Guillaume Philipson s’est aussi intéressé à une niche. Il a cofondé en 2021 Otami, une start-up paloise spécialisée dans les logiciels de gestion pour boulangers-pâtissiers et restaurateurs. En juin dernier, il parvient à boucler un tour de table de 800 000 euros auprès du fonds The Moon Venture, complété par des subventions et un prêt PAI de Bpifrance (prêt d’amorçage investissement). Fait toutefois hors du commun : Otami a commercialisé sa solution dès ses débuts et a pu générer du chiffre d’affaires assez rapidement. « Nous avions injecté 15 000 euros dans l’entreprise mon associé et moi, puis nous avons très vite atteint l’équilibre, se félicite Guillaume Philipson. En 2023, nous avons connu une forte demande et nous nous sommes rapprochés d’investisseurs à ce moment-là pour éviter de nous essouffler. » La levée ayant ici pour objectif de passer un nouveau stade de croissance et structurer une équipe commerciale dédiée pour répondre à la demande grandissante.

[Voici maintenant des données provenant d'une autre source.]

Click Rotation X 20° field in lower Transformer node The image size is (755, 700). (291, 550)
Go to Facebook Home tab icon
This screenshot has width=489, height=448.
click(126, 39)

Ainsi, il n’aura fallu que deux mois de roadshow à Otami pour recevoir deux propositions d’investissement sur la table. Étape administrative par ailleurs encadrée à l’aide de l’Agence de développement et d’innovation de la Nouvelle- Aquitaine (ADI Nouvelle-Aquitaine). « Nous avions participé au salon Innovaday en novembre 2023 et nous pensions être de petits poucets à côté des pépites montantes de la french tech, confie Guillaume Philipson. Mais notre preuve de concept était déjà faite et notre chiffre d’affaires a convaincu ! » Il admet que toutes les start-up n’ont pas la chance de pouvoir vendre et sortir une preuve de concept avant leur premier amorçage. « Mais la levée n’est pas une condition de réussite, il faut avant tout être aligné avec ses valeurs et son business, prétend Guillaume Philipson. De la même manière, la rentabilité n’est pas le seul critère pour les investisseurs qui cherchent avant tout à ce qu’on leur raconte une histoire humaine et cohérente. » Il faudrait donc être raisonnable et clair sur ses intentions : Guillaume Philipson explique même avoir été transparent sur sa volonté dans les cinq à dix ans auprès de ses investisseurs.
Si la série A est une possibilité, elle ne reste pas pour autant « une obligation ». « Il y a eu ces derniers temps beaucoup de faillites dans les start-up qui ont été propulsées trop vite, conclut-il. Il faut garder les pieds sur terre et ne pas s’enflammer si on veut survivre. » Un appel à la raison qui résonnera forcément au vu du contexte d’incertitude persistant.